Special thanks to former legal intern Hinako Sugiyama, who was a lead co-author of this post.
Technology users around the world are increasingly concerned, and rightly so, about protecting their data. But many are unaware of exactly how their data is being collected and would be shocked to learn of the scope and implications of mass consumer data collection by technology companies. For example, many vendors use tracking technologies including cookies—a small piece of text that is stored in your browser that lets websites recognize your browser, see your browsing activity or IP address but not your name or address—to build expansive profiles about user behavior over time and across apps and sites. Such data can be used to infer, predict, or evaluate information about a user or group. User profiles may or may not be accurate, fair, or discriminatory, but can still be used to inform life-altering decisions about them.
A recent data privacy scandal in Japan involving Rikunabi—a major job-seeking platform that calculated and sold companies algorithmic scores which predicted how likely individual job applicants would decline a job offer—has underscored how users’ behavioral data can be used against their best interests. Most importantly, the scandal showcases how companies design workarounds or “data-laundry” schemes to circumvent data protection obligations under Japan's data protection law (Act on the Protection of Personal Information (APPI)). This case also highlights the dangers of badly-written data protection laws and their loopholes. Japanese Parliament adopted amendments to the APPI, expected to be implemented by early 2022, intended to close some of these loopholes, but the changes still fall short.
The Rikunabi Scandal
Rikunabi is operated by Recruit Career (at the time of the scandal. It’s now Recruit Co., Ltd.), a subsidiary of a media conglomerate Recruit Group, which also owns Indeed and Glassdoor. Rikunabi allows job-seekers to search for job opportunities and mostly caters to college students and others just beginning their careers. It hosts job listings for thousands of companies. Like many Internet platforms, Rikunabi used cookies to collect data about how its users search, browse, and interact with its job listings. Between March 2018 and February 2019, using Rikunabi’s data, Recruit Career—without users’ consent—was calculating and selling companies algorithmic scores that predicted how likely an individual job applicant would decline a job offer or withdraw their application.

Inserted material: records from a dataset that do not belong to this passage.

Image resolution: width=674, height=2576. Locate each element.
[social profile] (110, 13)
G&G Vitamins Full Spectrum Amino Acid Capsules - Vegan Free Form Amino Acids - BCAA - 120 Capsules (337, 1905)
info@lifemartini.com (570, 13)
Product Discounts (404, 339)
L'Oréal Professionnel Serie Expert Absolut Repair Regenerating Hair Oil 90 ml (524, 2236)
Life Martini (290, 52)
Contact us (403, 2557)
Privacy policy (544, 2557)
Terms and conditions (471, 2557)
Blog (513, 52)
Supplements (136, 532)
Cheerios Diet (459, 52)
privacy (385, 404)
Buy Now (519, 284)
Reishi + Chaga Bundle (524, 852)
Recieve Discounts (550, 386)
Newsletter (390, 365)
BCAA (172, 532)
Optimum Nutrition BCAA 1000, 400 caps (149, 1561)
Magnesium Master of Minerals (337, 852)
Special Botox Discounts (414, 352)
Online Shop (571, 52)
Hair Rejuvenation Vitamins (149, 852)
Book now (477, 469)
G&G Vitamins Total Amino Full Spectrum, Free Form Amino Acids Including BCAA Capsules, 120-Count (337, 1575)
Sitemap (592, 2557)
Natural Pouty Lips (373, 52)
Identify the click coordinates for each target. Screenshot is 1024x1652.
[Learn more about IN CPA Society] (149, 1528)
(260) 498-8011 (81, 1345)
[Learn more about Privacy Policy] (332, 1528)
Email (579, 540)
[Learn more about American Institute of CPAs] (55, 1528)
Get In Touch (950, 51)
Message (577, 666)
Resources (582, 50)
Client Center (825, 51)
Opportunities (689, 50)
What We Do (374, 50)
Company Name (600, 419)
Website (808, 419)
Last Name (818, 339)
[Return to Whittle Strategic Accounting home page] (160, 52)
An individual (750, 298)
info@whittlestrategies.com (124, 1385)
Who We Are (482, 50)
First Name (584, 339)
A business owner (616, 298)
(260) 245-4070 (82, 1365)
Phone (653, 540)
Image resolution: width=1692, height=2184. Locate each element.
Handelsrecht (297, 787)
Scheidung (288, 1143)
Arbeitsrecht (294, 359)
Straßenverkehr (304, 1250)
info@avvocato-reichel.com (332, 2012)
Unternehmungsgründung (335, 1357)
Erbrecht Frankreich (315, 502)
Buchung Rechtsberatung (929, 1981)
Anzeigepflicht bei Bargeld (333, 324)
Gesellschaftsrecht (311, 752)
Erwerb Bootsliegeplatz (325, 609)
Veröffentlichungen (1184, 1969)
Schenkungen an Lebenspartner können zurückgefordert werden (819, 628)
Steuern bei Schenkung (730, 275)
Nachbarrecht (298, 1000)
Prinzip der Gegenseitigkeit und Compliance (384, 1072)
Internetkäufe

Thirty-five companies, including Toyota Motor Corporation, Mitsubishi Electric Corporation, and other Japanese corporate giants, purchased the scores. In response to a public outcry, Recruit Career tried to excuse itself by saying that the companies who purchased the job-declining scores agreed not to use them for the selection of candidates. The company claimed the scores were intended only for clients to have better communication with their candidates, but, there was no such guarantee that’s how they would be used. Because of Japan’s dominant lifetime employment system, students feared such scores could limit their job opportunities and career choices, potentially affecting their whole professional life.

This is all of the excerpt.